Figure 7. Role of STAT6 and P300 in GITR-mediated hyperacetylation of Il9 locus.

(a) Graph showing the Il9 locus and putative STAT6 binding sites at the Il9 promoter and CNS regions. (b) ChIP analysis of the binding of STAT6 to Il9 locus in WT B6 and Stat6^−/− naive CD4⁺ T cells activated under iTreg-polarizing conditions for 2 days in the presence of DTA-1 or control IgG. Data are representative of three independent experiments. (c) ChIP analysis of H3Ac and H4Ac modifications in Il9 promoter (top) and CNS regions (bottom) in WT B6 and Stat6^−/− naive CD4⁺ T cells activated as in (b) for 2 days. Data are representative of three independent experiments. (d) Co-immunoprecipitation analysis of STAT6 in WT B6 and Stat6^−/− naive CD4⁺ T cells activated as in (b).

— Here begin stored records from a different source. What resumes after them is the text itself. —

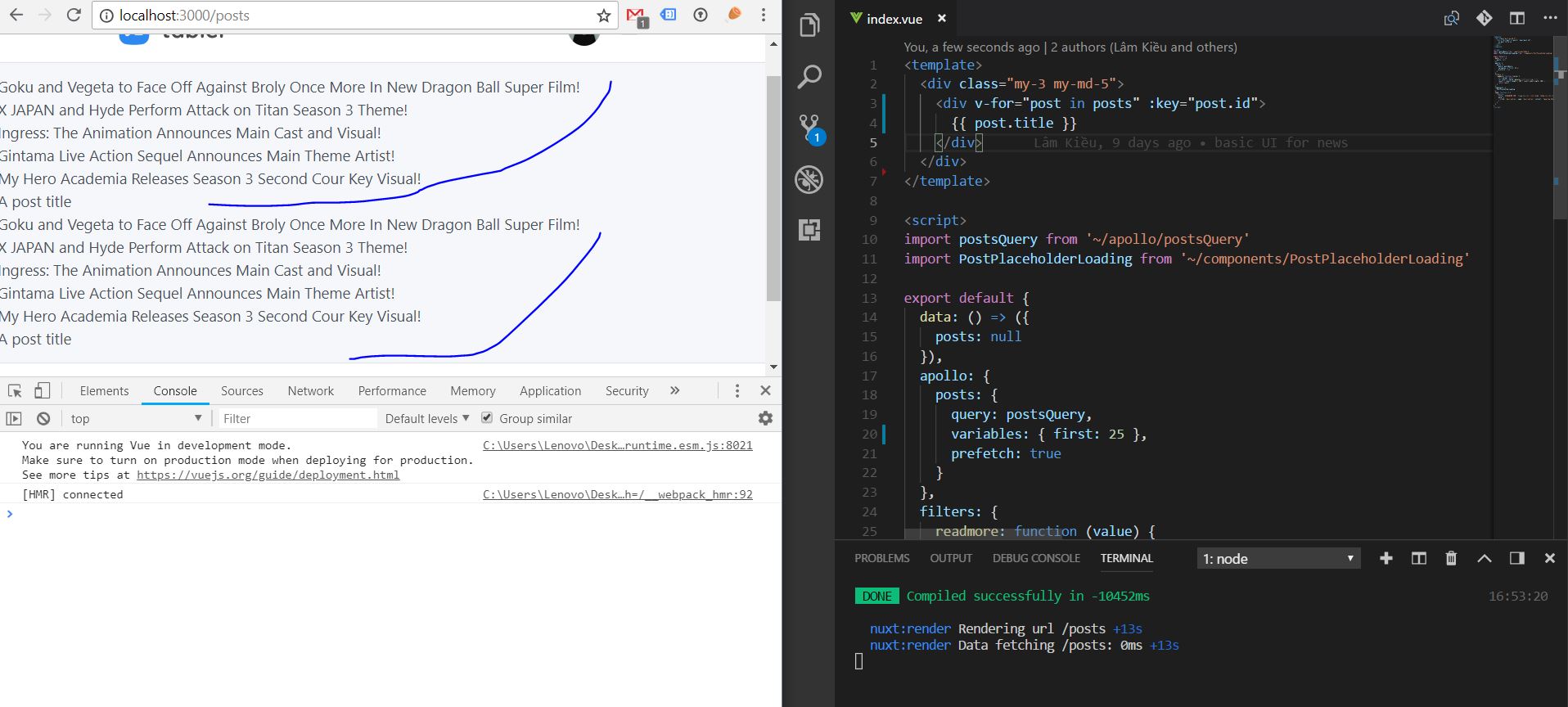
Task: Kill terminal with the trash icon
Action: [1451, 558]
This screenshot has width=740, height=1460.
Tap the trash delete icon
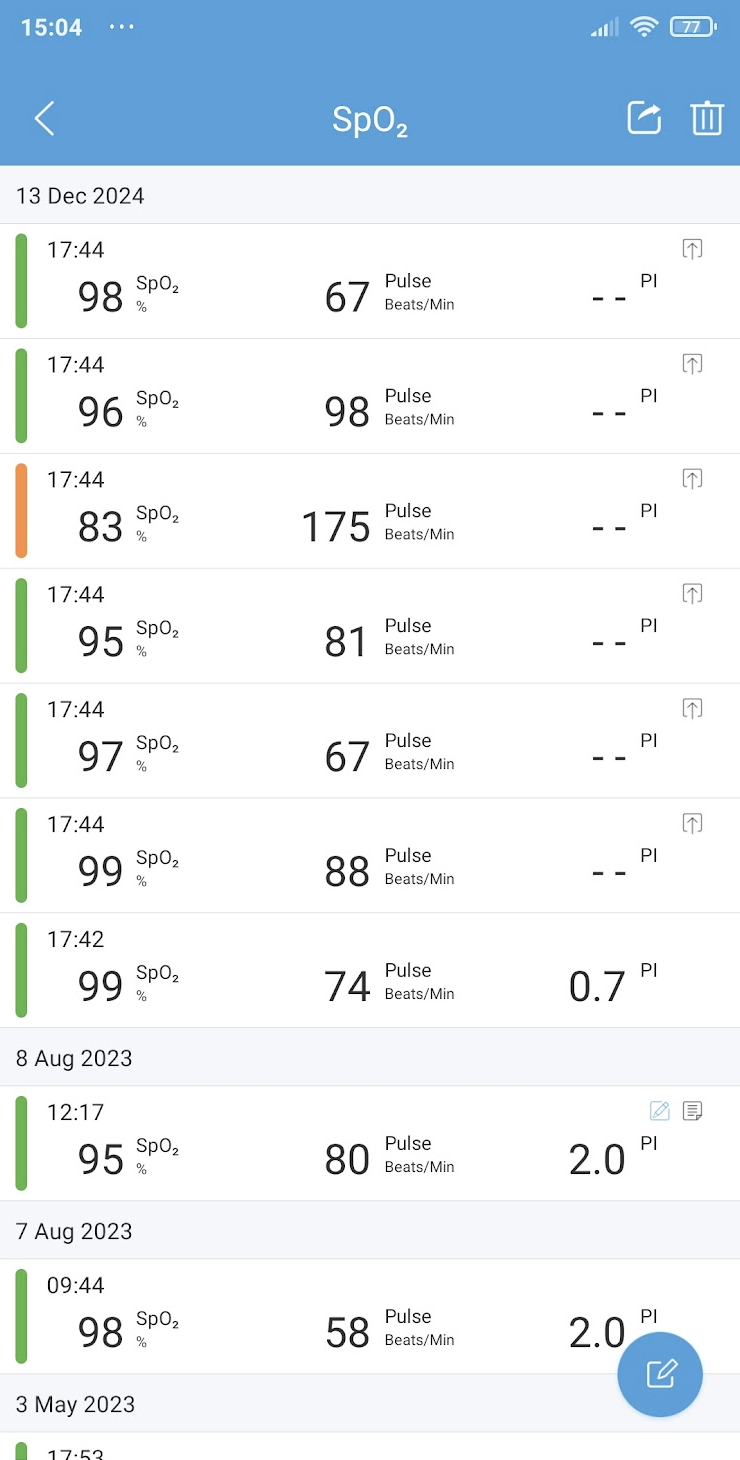pos(707,118)
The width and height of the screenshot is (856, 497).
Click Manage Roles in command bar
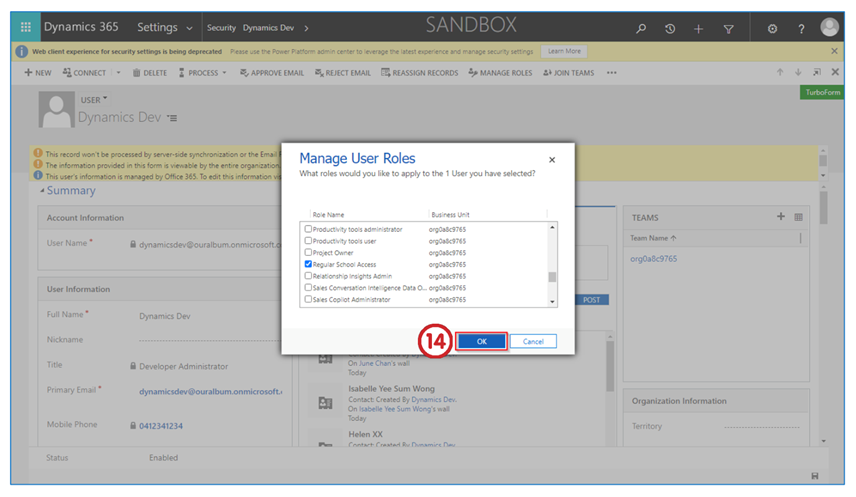point(502,73)
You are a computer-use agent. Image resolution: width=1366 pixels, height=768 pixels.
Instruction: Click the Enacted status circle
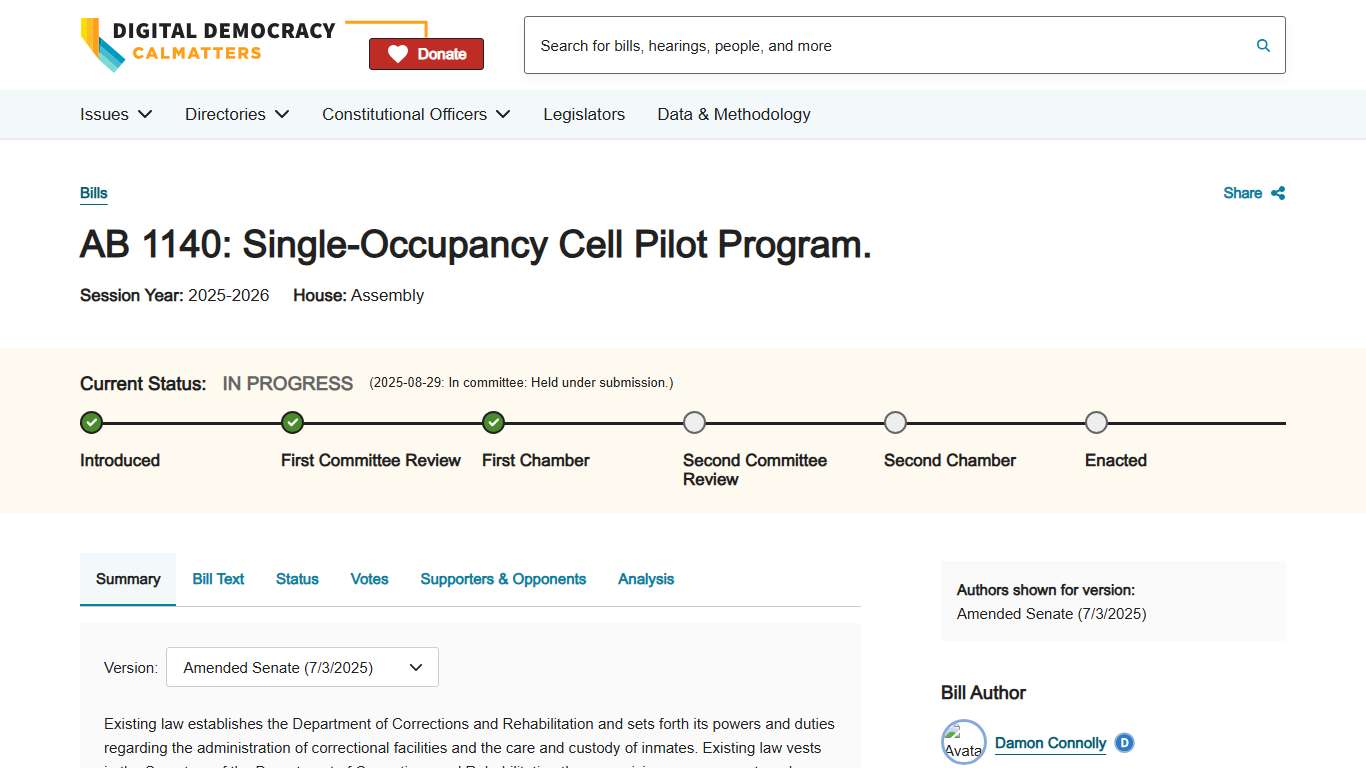pyautogui.click(x=1096, y=422)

Anti-STAT6 immunoprecipitates (IP) were subjected to immunoblot analysis (IB) with anti-P300 and anti-STAT6 antibodies. Data are representative of three independent experiments. (e) ChIP analysis of p300 binding to the Il9 promoter and CNS in WT B6 and Stat6^−/− naive CD4⁺ T cells activated as in (b) for 2 days. Data are representative of three independent experiments. (f,g) Flow cytometry analysis of IL-9 and Foxp3 expression by WT B6 naive CD4⁺ T cells activated as in Fig. 5g for 3 days in the presence or absence of p300/CBP inhibitor 1 (p300i-1, 4 μM) or p300 HAT activator (CTPB, 50 μM). Numbers in the quadrants indicate the percentage of cells (f). The graph represents Mean±s.d. of IL-9⁺ T cells from three independent experiments with triplicate cultures (g). P-values were determined by Student's t-test (*P<0.05).